On a 2013 visit to Shawnee National Forest in southern Illinois, I came across this gem at a crossroads near the Pomona Natural Bridge. Finding the photos again, I was curious about what this building had been and when it closed for good.
It’s the Pomona General Store, and even the New York Times published an article about it.
At an Illinois Country Store, Nostalgia Sells Best
July 15, 1987
The store was built in 1876 when Pomona, about 15 miles southwest of Carbondale near the southern tip of Illinois, was a railroad town with more than 500 residents and a shipping point for produce.
The original wooden store burned down in 1915. A rebuilt store burned in 1917, and a brick store was built the same year to replace it.
I dug around newspapers.com and found a little of the store’s most recent history starting with the 1970s, when media mentions picked up. Over the next couple of decades, the store changed hands a few times. It also attracted attention as a relic — an old-school general store in an era of big box stores. For years it seemed to be a center of Pomona community. Even after it closed, its location was used for community events like bake sales.

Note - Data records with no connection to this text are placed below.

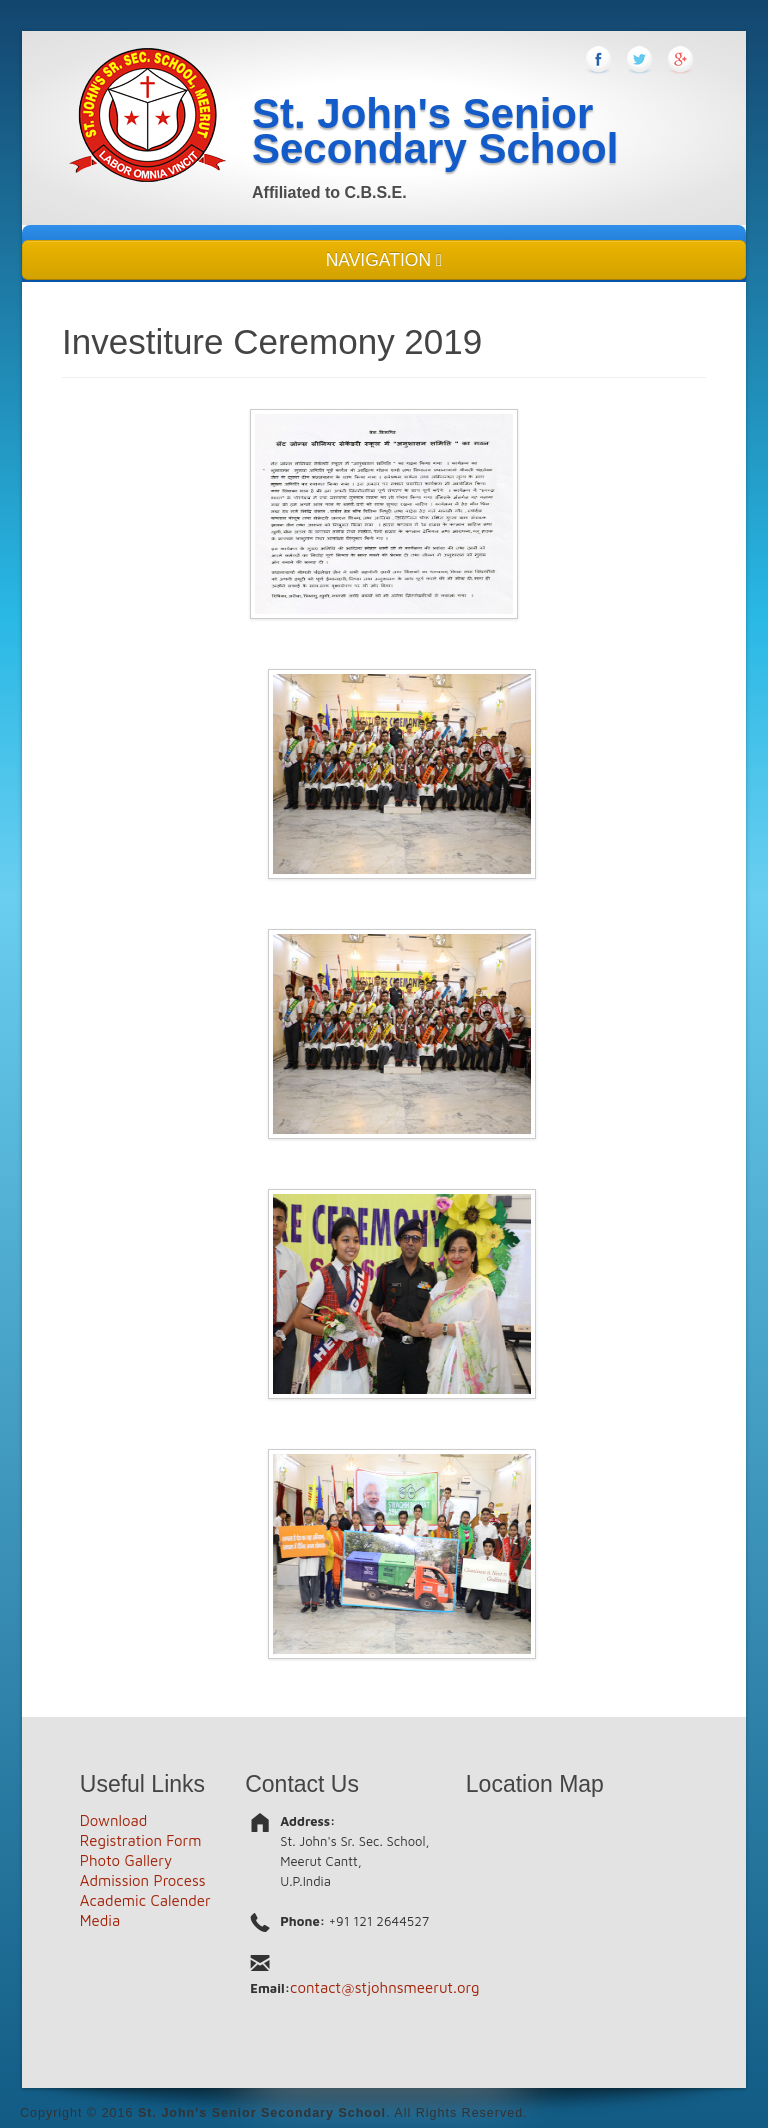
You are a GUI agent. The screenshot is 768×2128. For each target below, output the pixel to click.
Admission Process (143, 1880)
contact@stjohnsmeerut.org (385, 1987)
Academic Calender (145, 1900)
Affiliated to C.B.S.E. (329, 192)
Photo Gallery (126, 1860)
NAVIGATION (384, 260)
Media (100, 1920)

A few people have mentioned surprise the gas pump was in place (as of 2013) as they are “very collectible.” I found a photo from 2022 that shows the pump still there. Perhaps the Pomona community keeps a watchful eye on it.

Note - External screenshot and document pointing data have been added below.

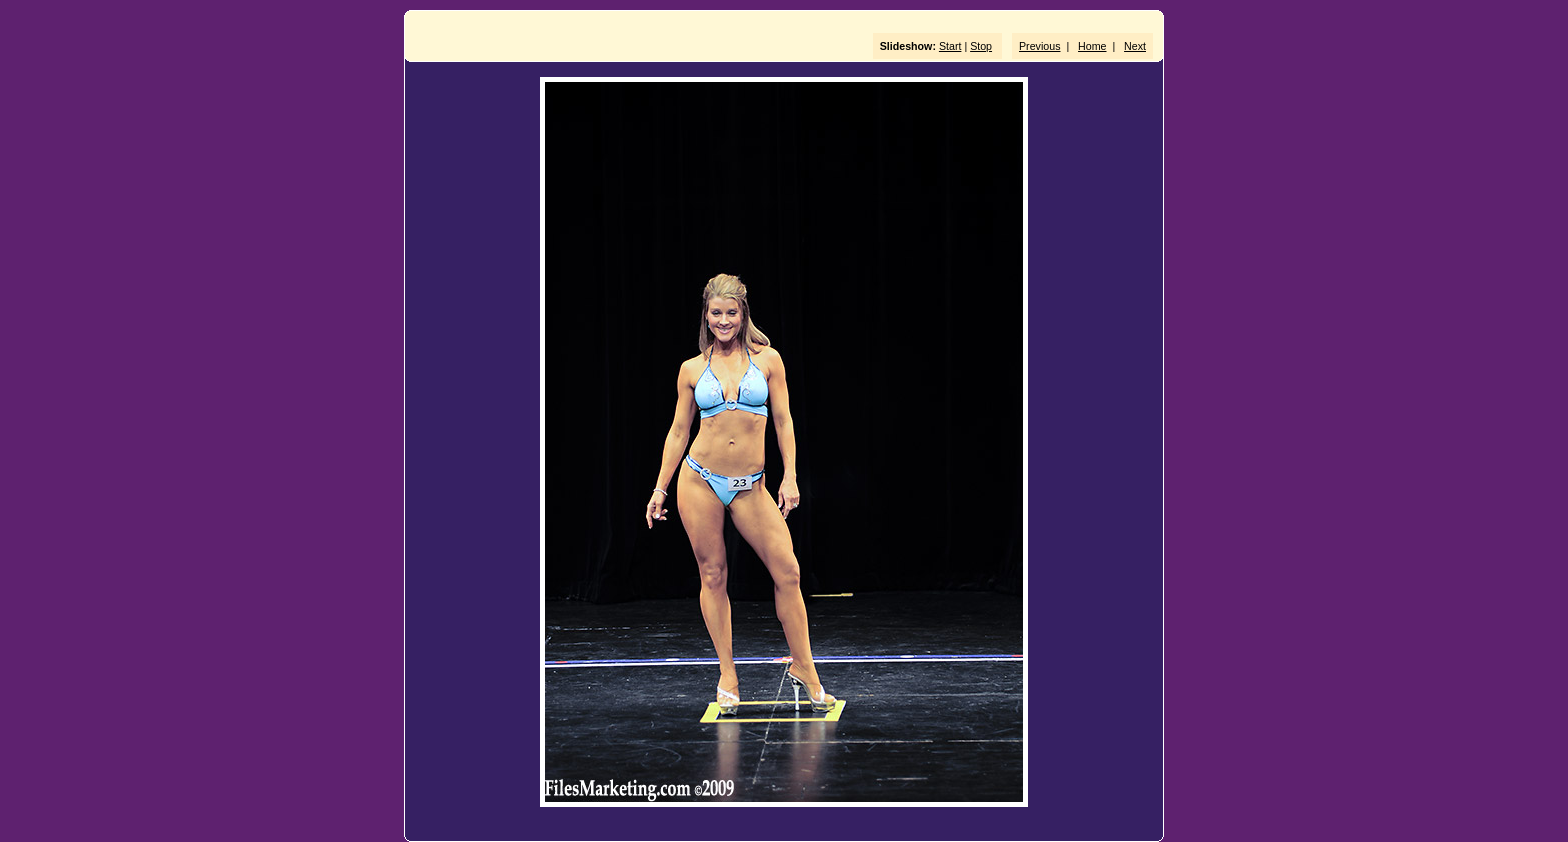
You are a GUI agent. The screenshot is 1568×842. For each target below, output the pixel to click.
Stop (981, 46)
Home (1092, 46)
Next (1135, 46)
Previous (1039, 46)
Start (950, 46)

The store must have closed between 2000 and 2002. Over the next decade or so, it deteriorated more than I would have expected. I’m reminded of what I saw of the TV series “Life After People,” which speculated how plants, wildlife, and other forces would eat away at the infrastructure and buildings humans have wrought after they were no longer maintained.
I imagine someday in Pomona the ivy will finally take over the store, and time will erase the memories.